Zelfs als kind begrijp je dat je zo'n beest niet op de WC-pot kunt zetten. Komen je ouders thuis, vinden ze de hond in de pot. Tegenwoordig zou je van seksisme of bestialiteit worden beschuldigd. Sportief als ik ben, en met mijn aangeboren talent voor delegeren, mocht Wim de vuurdoop doorstaan en als eerst Cruijffie langs de goten in de binnenstad leiden. Van verre zag ik Cruijffie z'n eerste pootje lichten. Ik bloosde van trots. Van binnen stond ik in lichter laaien, van buiten liep ik rood aan van opwinding. Eenmaal terug van de wandeling was Wim uitgelaten en vertelde hij trots over zijn avonturen en belevenissen helemaal in de Oenselsestraat en op het Kerkplein.

De dag erna was ik aan de beurt. Maar ja, net op het moment dat ik naar buiten moest begon het te gieten van de regen. Het goot pijpenstelen. Zeiknat kwam ik thuis. Had ook nog eens de eerste helft van Nederland tegen Bulgarije moeten missen. Voor de jonge Herman was dat geen kattenpis. Bedroefd vierde ik de overwinning van mijn helden. Het enthousiasme doofde sneller dan de opwinding was opgelaaid. Het bleek dat mijn Cruijffie iedere dag uitgelaten moest worden.
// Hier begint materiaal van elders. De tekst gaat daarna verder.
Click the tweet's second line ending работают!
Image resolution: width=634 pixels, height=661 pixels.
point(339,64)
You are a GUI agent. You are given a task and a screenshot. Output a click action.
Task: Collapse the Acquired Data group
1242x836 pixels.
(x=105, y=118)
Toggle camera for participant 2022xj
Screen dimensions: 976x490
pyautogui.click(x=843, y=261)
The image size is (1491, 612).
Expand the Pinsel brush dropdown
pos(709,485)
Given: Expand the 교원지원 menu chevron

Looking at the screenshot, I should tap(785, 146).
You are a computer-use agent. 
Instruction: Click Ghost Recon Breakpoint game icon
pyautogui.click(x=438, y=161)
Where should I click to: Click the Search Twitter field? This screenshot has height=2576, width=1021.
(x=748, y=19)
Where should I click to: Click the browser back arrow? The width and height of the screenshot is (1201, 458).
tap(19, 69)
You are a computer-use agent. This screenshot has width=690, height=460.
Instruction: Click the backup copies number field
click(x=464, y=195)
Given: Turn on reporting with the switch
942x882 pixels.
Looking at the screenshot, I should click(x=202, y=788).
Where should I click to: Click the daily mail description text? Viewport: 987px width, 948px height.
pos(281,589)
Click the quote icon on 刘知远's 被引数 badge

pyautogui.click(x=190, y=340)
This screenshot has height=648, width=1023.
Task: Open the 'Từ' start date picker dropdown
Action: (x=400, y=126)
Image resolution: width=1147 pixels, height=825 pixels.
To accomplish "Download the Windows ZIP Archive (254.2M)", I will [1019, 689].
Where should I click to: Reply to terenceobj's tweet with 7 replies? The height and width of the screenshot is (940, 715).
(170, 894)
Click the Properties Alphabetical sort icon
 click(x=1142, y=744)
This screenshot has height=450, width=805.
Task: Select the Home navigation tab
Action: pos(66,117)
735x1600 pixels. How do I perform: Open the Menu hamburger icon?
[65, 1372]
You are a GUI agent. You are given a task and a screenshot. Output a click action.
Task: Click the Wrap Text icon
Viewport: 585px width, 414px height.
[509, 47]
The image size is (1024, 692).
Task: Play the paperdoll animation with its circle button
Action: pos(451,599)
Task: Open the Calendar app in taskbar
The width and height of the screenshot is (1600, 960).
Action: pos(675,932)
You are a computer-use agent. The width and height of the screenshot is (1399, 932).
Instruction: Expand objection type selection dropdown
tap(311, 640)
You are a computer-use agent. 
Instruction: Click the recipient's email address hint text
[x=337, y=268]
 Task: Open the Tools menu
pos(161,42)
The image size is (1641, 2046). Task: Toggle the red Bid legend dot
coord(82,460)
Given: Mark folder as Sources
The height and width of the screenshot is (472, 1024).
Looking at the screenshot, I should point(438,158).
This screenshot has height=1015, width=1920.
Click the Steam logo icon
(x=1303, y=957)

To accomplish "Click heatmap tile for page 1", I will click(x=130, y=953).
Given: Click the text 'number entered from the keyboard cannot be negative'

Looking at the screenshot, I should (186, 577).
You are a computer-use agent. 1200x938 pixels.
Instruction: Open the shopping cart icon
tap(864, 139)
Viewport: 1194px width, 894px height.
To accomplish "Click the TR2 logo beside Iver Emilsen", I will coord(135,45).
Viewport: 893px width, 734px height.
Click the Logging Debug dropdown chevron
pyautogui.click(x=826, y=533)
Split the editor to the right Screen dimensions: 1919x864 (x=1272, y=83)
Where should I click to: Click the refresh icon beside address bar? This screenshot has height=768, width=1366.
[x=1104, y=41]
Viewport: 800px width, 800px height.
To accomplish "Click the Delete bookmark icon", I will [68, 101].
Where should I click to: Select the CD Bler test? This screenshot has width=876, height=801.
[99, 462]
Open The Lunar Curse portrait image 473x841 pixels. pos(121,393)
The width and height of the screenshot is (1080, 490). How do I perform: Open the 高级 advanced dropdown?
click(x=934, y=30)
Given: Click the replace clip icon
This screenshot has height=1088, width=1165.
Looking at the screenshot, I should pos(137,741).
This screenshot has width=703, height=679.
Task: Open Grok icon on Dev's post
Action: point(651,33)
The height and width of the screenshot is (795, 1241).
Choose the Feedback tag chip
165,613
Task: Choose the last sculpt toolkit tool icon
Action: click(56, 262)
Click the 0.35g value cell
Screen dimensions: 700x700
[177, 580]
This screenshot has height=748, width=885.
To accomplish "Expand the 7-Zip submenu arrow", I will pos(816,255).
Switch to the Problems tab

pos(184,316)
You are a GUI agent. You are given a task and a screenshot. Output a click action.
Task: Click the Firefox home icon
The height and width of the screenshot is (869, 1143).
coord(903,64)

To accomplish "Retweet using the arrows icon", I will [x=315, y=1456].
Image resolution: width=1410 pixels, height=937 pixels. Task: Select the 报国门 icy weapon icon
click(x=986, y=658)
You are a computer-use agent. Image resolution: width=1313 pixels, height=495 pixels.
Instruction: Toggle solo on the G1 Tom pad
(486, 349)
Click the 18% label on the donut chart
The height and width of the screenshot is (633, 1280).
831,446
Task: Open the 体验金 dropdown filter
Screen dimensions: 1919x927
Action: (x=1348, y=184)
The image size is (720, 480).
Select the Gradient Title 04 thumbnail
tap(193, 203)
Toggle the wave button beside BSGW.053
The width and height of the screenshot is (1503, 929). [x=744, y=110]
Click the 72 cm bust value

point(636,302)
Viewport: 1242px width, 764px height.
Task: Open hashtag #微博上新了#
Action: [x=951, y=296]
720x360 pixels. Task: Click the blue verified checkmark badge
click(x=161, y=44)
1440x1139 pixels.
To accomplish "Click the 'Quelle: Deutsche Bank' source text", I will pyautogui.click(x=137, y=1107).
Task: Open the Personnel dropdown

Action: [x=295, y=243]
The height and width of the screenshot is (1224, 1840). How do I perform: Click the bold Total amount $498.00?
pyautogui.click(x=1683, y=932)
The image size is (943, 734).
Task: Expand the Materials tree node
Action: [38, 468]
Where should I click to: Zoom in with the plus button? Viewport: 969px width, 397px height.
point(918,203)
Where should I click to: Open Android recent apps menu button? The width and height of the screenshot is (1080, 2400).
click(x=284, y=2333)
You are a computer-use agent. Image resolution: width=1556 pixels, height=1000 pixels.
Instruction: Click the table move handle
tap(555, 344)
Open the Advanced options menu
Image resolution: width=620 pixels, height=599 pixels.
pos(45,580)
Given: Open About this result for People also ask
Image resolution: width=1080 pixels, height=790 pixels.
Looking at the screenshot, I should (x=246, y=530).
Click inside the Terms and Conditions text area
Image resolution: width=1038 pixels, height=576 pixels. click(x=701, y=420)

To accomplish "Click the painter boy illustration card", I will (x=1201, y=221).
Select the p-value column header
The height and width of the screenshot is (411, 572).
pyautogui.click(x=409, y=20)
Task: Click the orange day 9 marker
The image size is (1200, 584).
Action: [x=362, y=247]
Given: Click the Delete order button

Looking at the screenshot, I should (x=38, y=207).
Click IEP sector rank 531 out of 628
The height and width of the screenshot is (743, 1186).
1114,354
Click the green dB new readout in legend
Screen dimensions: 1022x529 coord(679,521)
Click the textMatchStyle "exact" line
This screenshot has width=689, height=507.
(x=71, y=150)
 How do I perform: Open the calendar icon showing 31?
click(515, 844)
En dan ook nog eens meerdere keren. Mijn verweer dat ik zo niet genoeg tijd aan m'n huiswerk kon besteden en de schoolresultaten er onder kwamen te lijden, sloeg niet echt aan.

Johan Cruijff zou die zomer in West-Duitsland de sterren van de hemel blijven spelen. Mijn sprookje ging als een nachtkaars in de kaarsenfabriek in rook op. Tussen honden en mij is het nooit meer goed gekomen. Ik loop er gewoonlijk met een grote boog omheen. Als ik tegenwoordig naar de sterren aan de hemel kijk, denk ik nog wel eens aan mijn helden uit de zomer van 1974. Aan mijn hard blaffende, maar lieve Cruijffie, die geen hond kwaad deed. En aan onze nationale held. Cruijffie, die met praatjes voor tien honden en met vuurwerk aan de bal, ons land in vuur en vlam zette. Herman Kuiphof: 'Zijn we er toch in gebuitentuind?' Kijk naar de regenboog. Die verbroedert en tolereert. Al is het maar twee minuten.